#### WORK REQUIRED
Copy every entry word for word, from the line containing "Given: Switch the" down to the line containing "Action: click(13, 15)", including both of those lines.

** Start of RECORDS SHOWN **

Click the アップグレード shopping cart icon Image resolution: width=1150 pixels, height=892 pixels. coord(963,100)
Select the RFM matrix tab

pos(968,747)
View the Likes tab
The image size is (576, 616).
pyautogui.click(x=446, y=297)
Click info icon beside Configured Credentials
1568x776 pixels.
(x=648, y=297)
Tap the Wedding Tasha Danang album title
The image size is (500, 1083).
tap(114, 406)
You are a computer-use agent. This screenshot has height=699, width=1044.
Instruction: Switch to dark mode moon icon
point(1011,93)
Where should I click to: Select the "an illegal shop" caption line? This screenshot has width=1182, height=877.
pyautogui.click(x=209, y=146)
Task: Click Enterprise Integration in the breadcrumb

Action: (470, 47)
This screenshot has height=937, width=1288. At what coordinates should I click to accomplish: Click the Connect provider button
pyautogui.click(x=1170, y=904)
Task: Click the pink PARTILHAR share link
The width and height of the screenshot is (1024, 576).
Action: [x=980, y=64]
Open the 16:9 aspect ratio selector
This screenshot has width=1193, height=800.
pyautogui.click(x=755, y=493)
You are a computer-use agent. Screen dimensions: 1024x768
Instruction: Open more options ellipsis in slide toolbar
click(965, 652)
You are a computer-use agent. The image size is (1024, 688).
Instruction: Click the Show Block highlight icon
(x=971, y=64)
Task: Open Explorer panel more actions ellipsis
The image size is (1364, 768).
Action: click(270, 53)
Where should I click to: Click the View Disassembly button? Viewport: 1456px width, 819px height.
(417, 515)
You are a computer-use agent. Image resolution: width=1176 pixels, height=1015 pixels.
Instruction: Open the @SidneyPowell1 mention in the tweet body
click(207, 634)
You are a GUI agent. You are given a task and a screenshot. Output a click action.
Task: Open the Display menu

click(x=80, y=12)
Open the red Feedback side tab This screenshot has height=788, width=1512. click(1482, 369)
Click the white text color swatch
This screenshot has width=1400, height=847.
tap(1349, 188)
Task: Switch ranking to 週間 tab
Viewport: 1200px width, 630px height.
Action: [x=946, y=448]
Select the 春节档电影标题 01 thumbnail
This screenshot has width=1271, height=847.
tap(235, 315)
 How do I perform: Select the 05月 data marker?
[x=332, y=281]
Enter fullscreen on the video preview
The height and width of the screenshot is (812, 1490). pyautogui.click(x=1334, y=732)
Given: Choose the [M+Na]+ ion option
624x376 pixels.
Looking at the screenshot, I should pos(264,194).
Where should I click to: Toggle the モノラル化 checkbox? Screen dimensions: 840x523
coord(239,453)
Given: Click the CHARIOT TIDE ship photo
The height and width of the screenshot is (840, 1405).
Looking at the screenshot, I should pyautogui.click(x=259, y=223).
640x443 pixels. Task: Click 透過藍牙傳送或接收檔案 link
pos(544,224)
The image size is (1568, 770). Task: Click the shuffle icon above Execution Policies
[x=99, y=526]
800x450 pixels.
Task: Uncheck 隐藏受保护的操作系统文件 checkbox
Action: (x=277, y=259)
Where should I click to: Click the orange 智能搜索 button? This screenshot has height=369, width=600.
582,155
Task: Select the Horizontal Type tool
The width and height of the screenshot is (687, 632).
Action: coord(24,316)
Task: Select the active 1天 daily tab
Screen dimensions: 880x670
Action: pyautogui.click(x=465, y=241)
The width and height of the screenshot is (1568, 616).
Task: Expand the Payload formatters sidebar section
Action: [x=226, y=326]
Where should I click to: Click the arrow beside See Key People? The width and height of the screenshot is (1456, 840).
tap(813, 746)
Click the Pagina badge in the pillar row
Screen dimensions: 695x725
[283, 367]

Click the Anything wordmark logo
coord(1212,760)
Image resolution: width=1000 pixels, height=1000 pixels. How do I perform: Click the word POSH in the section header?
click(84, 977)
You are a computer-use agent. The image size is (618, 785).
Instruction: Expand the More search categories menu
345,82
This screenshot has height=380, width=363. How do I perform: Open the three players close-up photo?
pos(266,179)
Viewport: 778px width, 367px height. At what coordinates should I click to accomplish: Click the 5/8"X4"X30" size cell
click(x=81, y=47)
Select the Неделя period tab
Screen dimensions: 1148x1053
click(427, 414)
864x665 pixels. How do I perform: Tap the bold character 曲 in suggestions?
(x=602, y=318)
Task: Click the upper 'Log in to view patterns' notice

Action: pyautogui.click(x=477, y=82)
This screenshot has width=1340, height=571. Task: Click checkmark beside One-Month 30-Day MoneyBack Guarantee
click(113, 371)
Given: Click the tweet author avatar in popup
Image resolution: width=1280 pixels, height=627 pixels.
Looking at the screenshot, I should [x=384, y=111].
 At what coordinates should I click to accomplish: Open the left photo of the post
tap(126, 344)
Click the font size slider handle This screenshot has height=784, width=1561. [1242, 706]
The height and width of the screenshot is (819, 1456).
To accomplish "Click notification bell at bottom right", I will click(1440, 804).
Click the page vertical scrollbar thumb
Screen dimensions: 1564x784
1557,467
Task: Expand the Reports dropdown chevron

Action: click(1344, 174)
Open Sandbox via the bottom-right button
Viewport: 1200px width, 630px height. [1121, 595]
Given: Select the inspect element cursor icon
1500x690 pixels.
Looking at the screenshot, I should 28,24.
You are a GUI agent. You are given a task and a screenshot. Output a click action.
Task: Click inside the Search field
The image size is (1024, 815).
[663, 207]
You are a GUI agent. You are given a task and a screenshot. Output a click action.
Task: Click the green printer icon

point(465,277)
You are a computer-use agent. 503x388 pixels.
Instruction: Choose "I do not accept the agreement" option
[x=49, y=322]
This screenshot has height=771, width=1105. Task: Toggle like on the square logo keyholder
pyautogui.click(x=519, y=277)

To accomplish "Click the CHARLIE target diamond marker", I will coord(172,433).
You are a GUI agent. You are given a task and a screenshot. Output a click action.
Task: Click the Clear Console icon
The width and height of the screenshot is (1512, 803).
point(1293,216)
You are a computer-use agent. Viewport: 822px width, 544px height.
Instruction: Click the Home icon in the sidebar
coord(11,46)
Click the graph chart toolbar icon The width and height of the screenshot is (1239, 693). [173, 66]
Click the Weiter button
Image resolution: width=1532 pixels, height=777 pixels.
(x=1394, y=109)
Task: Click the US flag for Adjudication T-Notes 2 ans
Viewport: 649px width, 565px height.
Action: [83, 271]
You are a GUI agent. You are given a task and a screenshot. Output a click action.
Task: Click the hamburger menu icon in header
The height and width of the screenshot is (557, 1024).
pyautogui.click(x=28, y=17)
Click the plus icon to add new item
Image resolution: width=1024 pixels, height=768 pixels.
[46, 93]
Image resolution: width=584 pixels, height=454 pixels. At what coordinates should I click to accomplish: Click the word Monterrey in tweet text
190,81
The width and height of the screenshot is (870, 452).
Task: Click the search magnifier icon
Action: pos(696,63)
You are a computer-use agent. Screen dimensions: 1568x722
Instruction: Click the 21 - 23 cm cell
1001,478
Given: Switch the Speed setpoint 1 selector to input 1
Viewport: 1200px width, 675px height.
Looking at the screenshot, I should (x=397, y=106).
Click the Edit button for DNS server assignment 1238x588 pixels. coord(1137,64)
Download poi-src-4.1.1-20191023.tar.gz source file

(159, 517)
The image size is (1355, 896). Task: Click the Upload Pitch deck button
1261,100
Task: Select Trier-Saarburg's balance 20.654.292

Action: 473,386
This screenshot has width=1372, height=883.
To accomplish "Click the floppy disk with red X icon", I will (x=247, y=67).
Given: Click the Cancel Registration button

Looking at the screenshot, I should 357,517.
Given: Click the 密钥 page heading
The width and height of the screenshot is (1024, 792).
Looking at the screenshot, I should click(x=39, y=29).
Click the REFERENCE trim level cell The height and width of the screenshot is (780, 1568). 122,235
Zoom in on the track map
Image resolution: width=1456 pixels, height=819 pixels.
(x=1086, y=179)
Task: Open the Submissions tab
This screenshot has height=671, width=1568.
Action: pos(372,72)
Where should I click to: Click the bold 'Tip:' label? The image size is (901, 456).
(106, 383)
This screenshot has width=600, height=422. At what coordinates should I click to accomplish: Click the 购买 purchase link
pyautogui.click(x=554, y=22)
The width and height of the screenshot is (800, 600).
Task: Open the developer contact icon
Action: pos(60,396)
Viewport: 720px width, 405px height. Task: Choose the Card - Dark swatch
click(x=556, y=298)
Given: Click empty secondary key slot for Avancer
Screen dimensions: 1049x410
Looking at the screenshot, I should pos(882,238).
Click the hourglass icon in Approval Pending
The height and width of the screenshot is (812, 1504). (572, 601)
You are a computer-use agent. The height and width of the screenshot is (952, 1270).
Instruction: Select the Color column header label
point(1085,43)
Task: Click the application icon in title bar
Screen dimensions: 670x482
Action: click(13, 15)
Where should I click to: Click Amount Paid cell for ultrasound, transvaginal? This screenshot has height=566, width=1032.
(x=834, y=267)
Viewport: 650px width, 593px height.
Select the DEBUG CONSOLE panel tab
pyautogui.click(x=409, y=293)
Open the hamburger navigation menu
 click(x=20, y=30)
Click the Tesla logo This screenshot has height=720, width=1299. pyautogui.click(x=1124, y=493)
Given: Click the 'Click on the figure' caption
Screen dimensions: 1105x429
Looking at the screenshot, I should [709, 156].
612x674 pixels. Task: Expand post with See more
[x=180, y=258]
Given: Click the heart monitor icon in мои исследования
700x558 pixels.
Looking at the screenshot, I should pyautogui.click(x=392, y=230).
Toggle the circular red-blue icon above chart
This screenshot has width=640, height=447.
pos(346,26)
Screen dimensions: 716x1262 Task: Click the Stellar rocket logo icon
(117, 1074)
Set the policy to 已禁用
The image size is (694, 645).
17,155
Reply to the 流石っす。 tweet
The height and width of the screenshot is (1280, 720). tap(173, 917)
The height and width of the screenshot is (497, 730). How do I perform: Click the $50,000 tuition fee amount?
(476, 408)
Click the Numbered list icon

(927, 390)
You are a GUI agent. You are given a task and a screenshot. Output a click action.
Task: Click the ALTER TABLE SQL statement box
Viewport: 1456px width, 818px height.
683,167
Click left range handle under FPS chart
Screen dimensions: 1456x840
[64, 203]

** End of RECORDS SHOWN **

#### WORKED ANSWER
Given: Switch the Speed setpoint 1 selector to input 1
Viewport: 1200px width, 675px height.
Looking at the screenshot, I should (x=397, y=106).
Click the Edit button for DNS server assignment 1238x588 pixels. coord(1137,64)
Download poi-src-4.1.1-20191023.tar.gz source file

(159, 517)
The image size is (1355, 896). Task: Click the Upload Pitch deck button
1261,100
Task: Select Trier-Saarburg's balance 20.654.292

Action: 473,386
This screenshot has width=1372, height=883.
To accomplish "Click the floppy disk with red X icon", I will (x=247, y=67).
Given: Click the Cancel Registration button

Looking at the screenshot, I should 357,517.
Given: Click the 密钥 page heading
The width and height of the screenshot is (1024, 792).
Looking at the screenshot, I should click(x=39, y=29).
Click the REFERENCE trim level cell The height and width of the screenshot is (780, 1568). 122,235
Zoom in on the track map
Image resolution: width=1456 pixels, height=819 pixels.
(x=1086, y=179)
Task: Open the Submissions tab
This screenshot has height=671, width=1568.
Action: pos(372,72)
Where should I click to: Click the bold 'Tip:' label? The image size is (901, 456).
(106, 383)
This screenshot has width=600, height=422. At what coordinates should I click to accomplish: Click the 购买 purchase link
pyautogui.click(x=554, y=22)
The width and height of the screenshot is (800, 600).
Task: Open the developer contact icon
Action: pos(60,396)
Viewport: 720px width, 405px height. Task: Choose the Card - Dark swatch
click(x=556, y=298)
Given: Click empty secondary key slot for Avancer
Screen dimensions: 1049x410
Looking at the screenshot, I should pos(882,238).
Click the hourglass icon in Approval Pending
The height and width of the screenshot is (812, 1504). (572, 601)
You are a computer-use agent. The height and width of the screenshot is (952, 1270).
Instruction: Select the Color column header label
point(1085,43)
Task: Click the application icon in title bar
Screen dimensions: 670x482
Action: click(13, 15)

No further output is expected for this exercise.